La penna degli Altri 09/02/2017 13:19
Il sindaco ascolta l'audio e ci ripensa: «La fiducia è lesa, difficile continuare»
IL MESSAGGERO (M. EVANGELISTI) - «Se sono inadeguata perché sei ancora in giunta? Se davvero è quello che pensi di me perché non te ne sei già andato? Come faccio a fidarmi di te? La fiducia è lesa, così non si può continuare». Virginia Raggi alla fine sbotta con Paolo Berdini che ha detto tutto il male possibile sulla sindaca nel colloquio pubblicato in mattinata dall'odiata carta stampata. Grillo è d'accordo, la fiducia è lesa.
Eppure, prima dell'ora di cena Virginia - inadeguata, secondo la definizione di Berdini - lo salva, lo conferma con riserva, una formula molto da prima repubblica che non comprende nessuno ma che serve a prendere tempo. Quando però in serata viene pubblicata on line la registrazione, allora tutti capiscono che il destino di Berdini è segnato, perché nemmeno su Urano sarebbe possibile mantenere in giunta chi spende giudizi così feroci sulla sindaca. «E' una questione di dignità», ripetono in Campidoglio. «I giornali ci attaccano e tu te ne esci con queste frasi?», dice la Raggi. Virginia, al contrario di altre occasioni, questa volta non piange, anzi ha la determinazioni dei giorni migliori, perché è stanca di prendere schiaffi politici.

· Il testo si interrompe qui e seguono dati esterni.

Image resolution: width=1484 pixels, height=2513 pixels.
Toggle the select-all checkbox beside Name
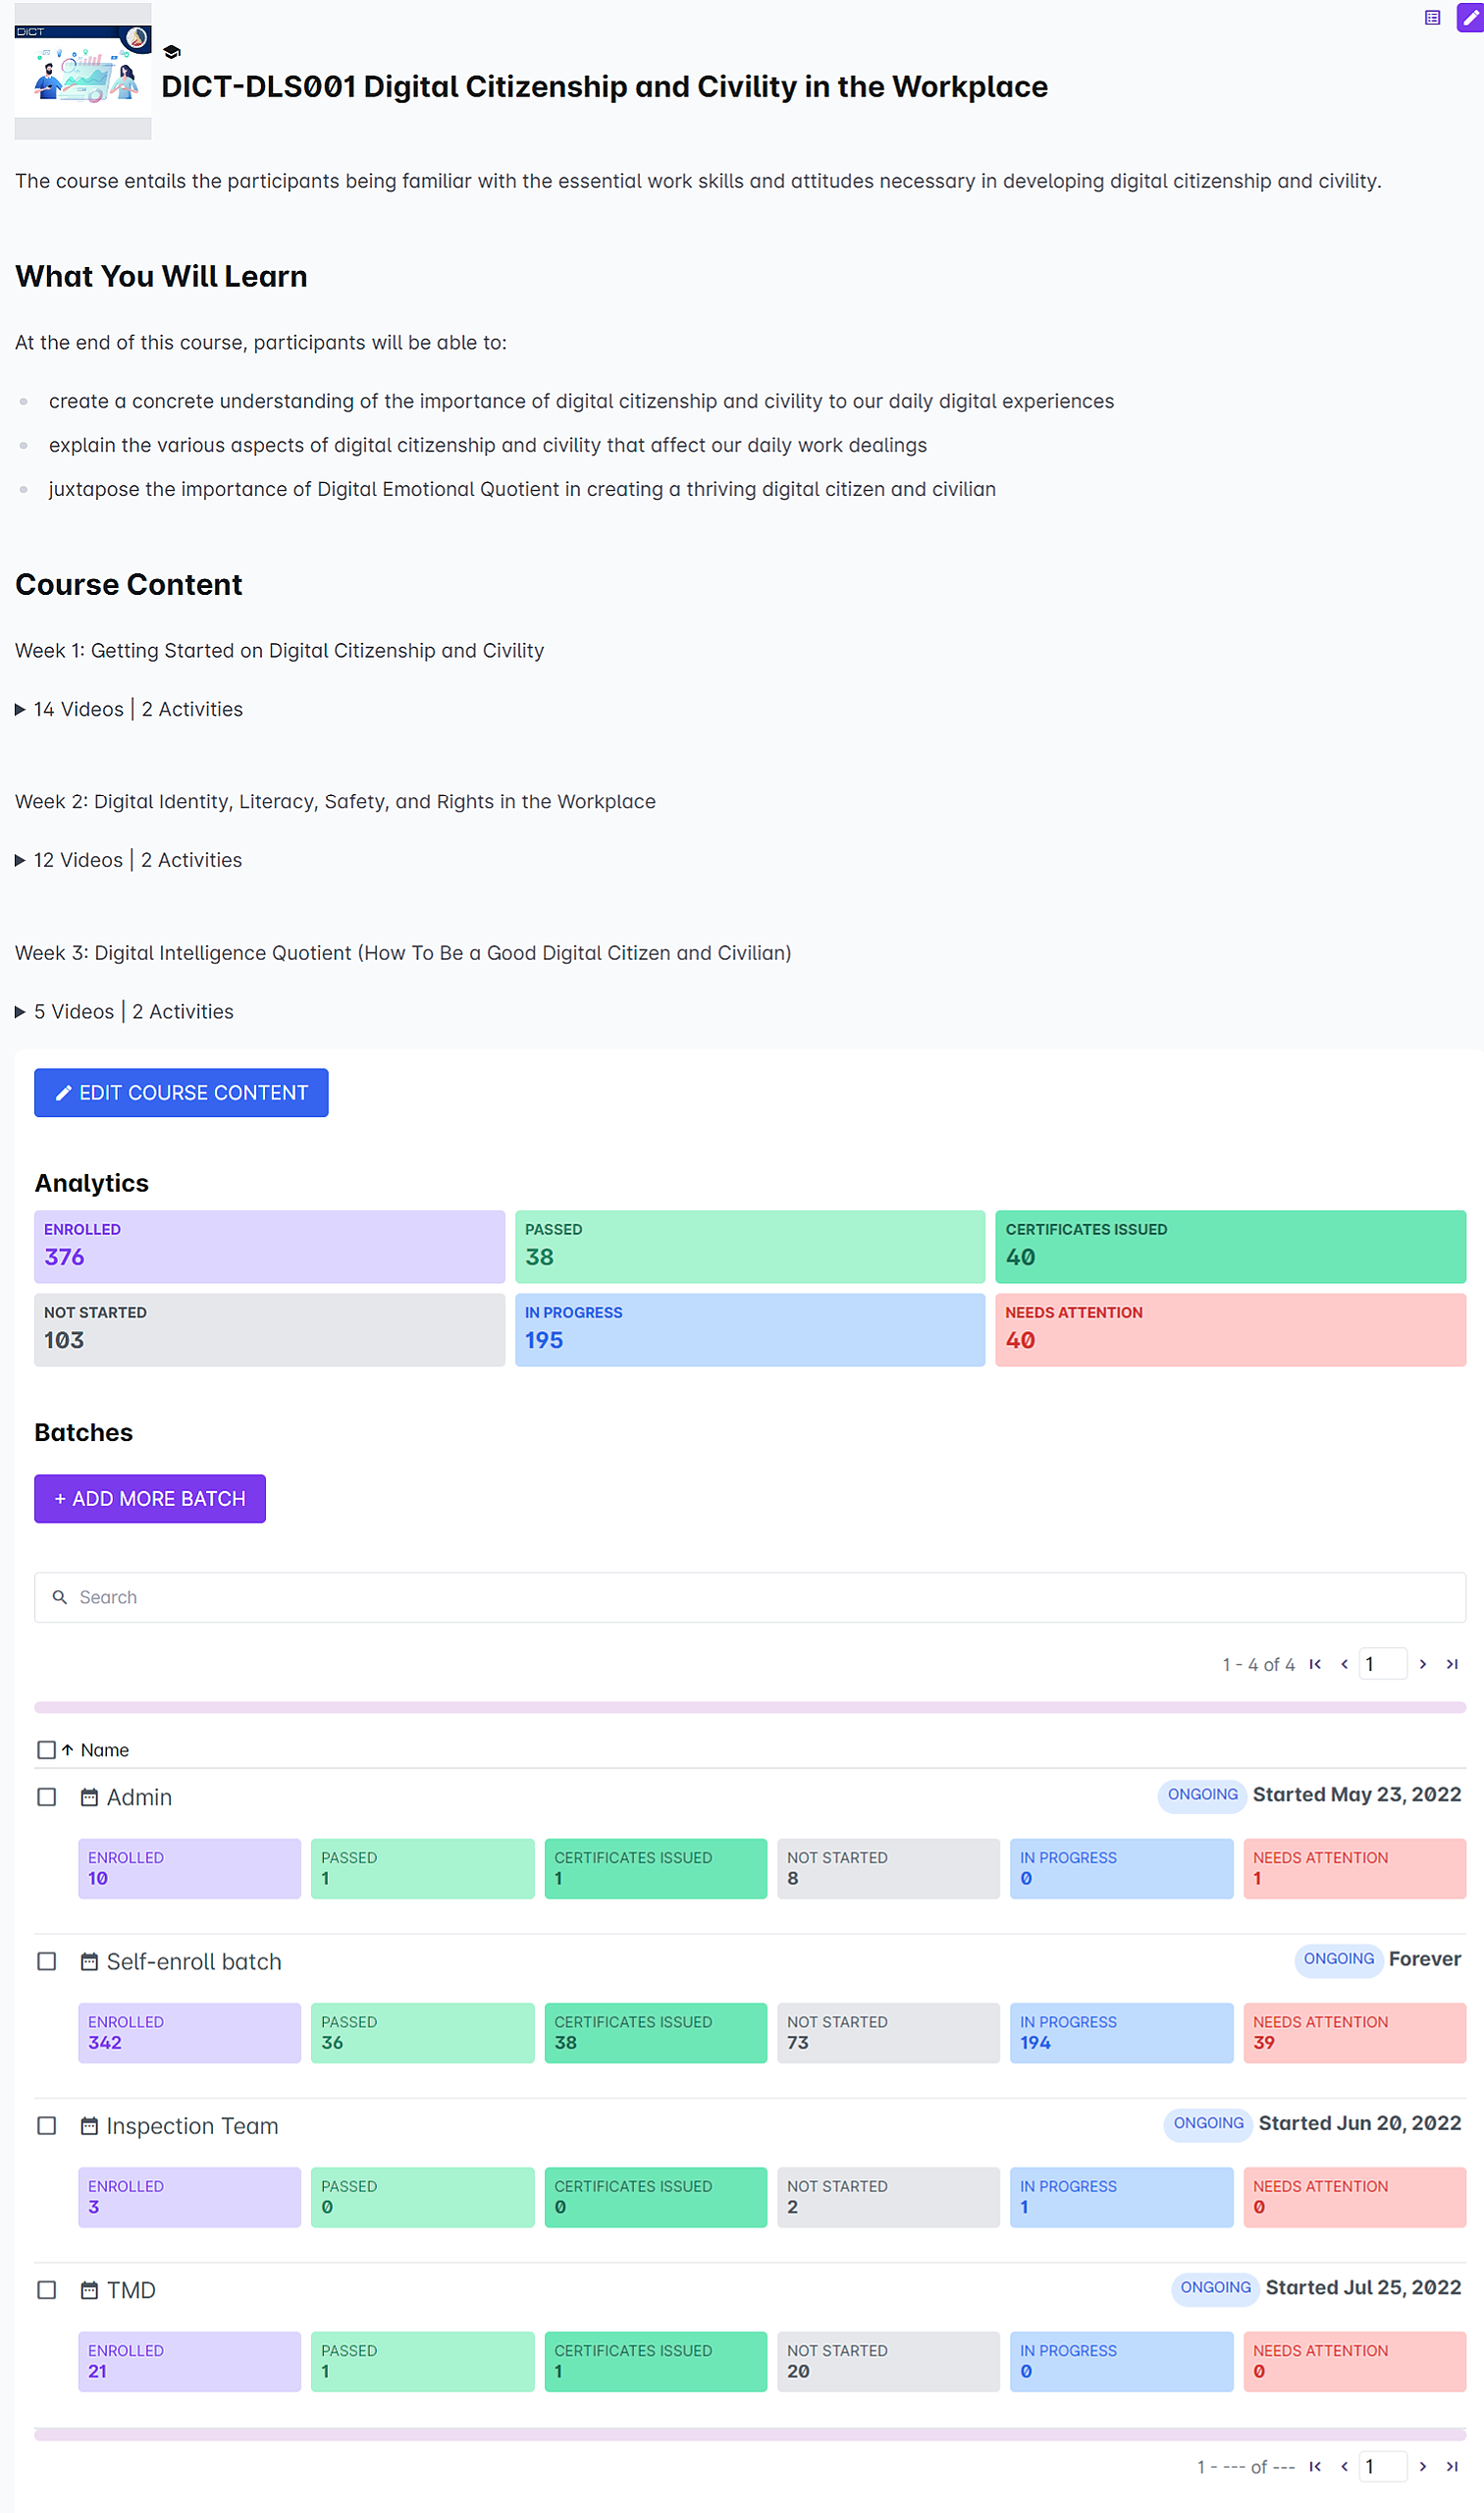46,1750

SCHIAFFI Parla al telefono con Grillo, sa che può affondare il colpo anche se non caccia subito l'assessore all'Urbanistica, perché non c'è un sostituto e non si può fare un'altra figuraccia come quella dell'assessorato al Bilancio che dopo l'addio di Minenna rimase vacante per un mese. Da capire. I processi a Berdini a Palazzo Senatorio sono stati due: il primo con il resto della giunta, il secondo in un faccia a faccia sindaca-assessore, due generazioni a confronto. La pubblicazione dell'audio che ha l'effetto di una mannaia per la testa dell'assessore, toglie ogni dubbio su ciò che veramente pensa della Raggi che pure aveva respinto le sue dimissioni ma con riserva. Ma anche senza la dolorosa conferma che non si tratta di una invenzione dei giornalisti (come piacerebbe tanto al mood del momento del Movimento 5 Stelle che non sta portando fortuna), Berdini è abbattuto, contrito. Lui che è sempre vulcanico e un filo supponente, è un pugile alle corde, ripete «mi sono fatto fregare, sono dispiaciuto».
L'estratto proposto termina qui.